The comic had suffered a first setback when the tribunal overturned a decision giving the show the go-ahead in Nantes on Thursday, the first date of a national tour.

"We'll be there again tomorrow," said Sanjay Mirabeau, one of Dieudonne's lawyers, pledging to try to strike down a ban on Saturday's show in Orleans.

The legal tussling pits France's commitment to freedom of expression against restrictions on hate speech.

The French government has branded Dieudonne -- who has been repeatedly convicted in the past under anti-racism legislation -- a "peddler of hate" for his sketches, widely viewed as anti-Semitic.

The interior ministry has urged local authorities in towns to host his nationwide run of stand-up shows to ban them on public order grounds.

The comic has challenged each ban individually in local courts. And, so far, lost.

Paris police announced Friday that it was slapping bans on several shows scheduled over the coming days in the capital, setting the stage for more days of legal battles.

Dieudonne's supporters, and even some who reject his brand of humour but defend his right to express himself, have displayed concern over what they say is a troubling breach of freedom of speech.

Several legal experts told AFP that the court decisions on Dieudonne will serve as precedents in other cases -- and warned that the European Court of Human Rights could still scuttle France's stance.

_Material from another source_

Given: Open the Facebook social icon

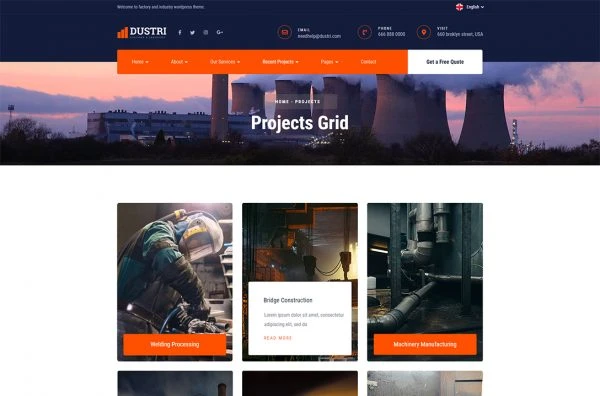Looking at the screenshot, I should tap(180, 33).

But French government lawyers argue the fundamentally racist nature of the comedian's act means it cannot be afforded protection under France's constitutional provisions on freedom of speech.

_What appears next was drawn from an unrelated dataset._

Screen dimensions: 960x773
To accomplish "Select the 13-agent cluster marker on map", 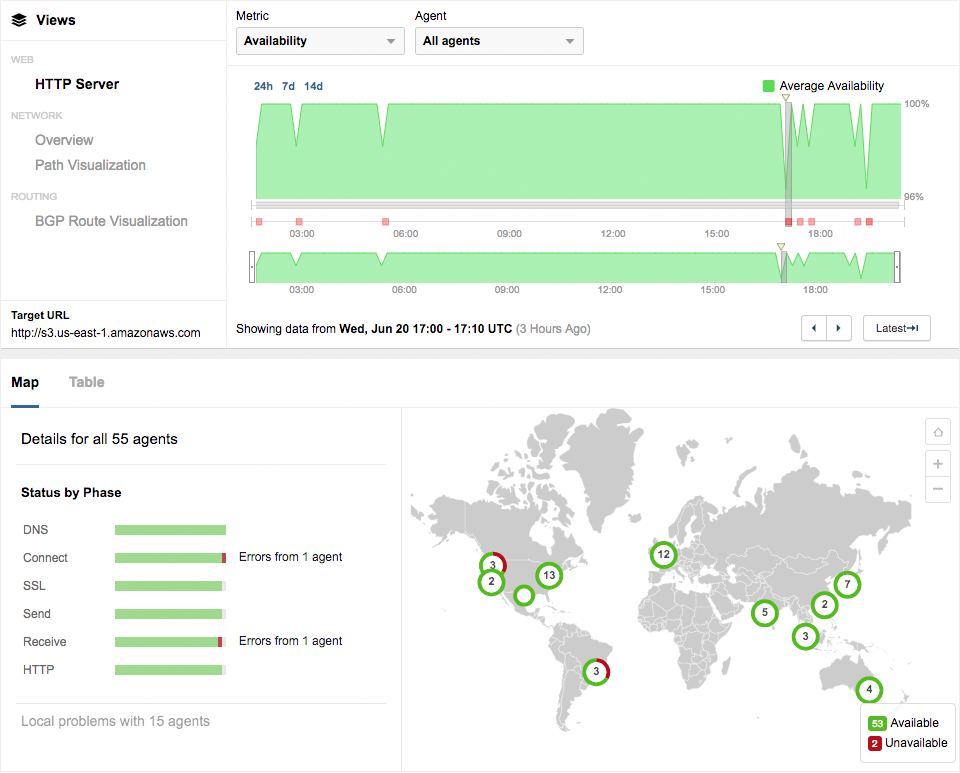I will pyautogui.click(x=548, y=575).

Preview performances of his "The Wall" tour in Paris included a sketch in which the comedian mimed urinating against a wall. He then reveals that it was the Wailing Wall in Jerusalem.

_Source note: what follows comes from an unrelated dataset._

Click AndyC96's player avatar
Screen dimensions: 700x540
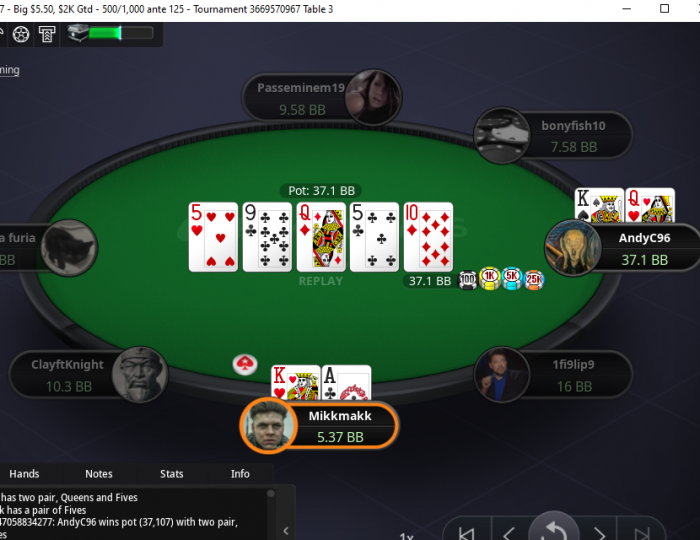point(573,248)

He also directs volleys of abuse at prominent French Jewish performers, rounding off one rant about radio presenter Patrick Cohen with the observation: "Gas chambers ... a shame."

And he has been slammed for his trademark "quenelle" stiff-arm gesture, which has been described as a disguised Nazi salute.

The gesture, which Dieudonne insists is purely an "up yours" to the French establishment, has taken on a life of its own.

Some people have been caught on camera doing the quenelle at Auschwitz or outside synagogues in France.

Dieudonne, now 47, started his career as part of a double act with a Jewish childhood friend, Elie Semoun.

But he veered towards anti-Semitism and the change burst into the open in 2003, when he concluded a televised sketch for which he had dressed up as an extremist Jew with a Nazi salute.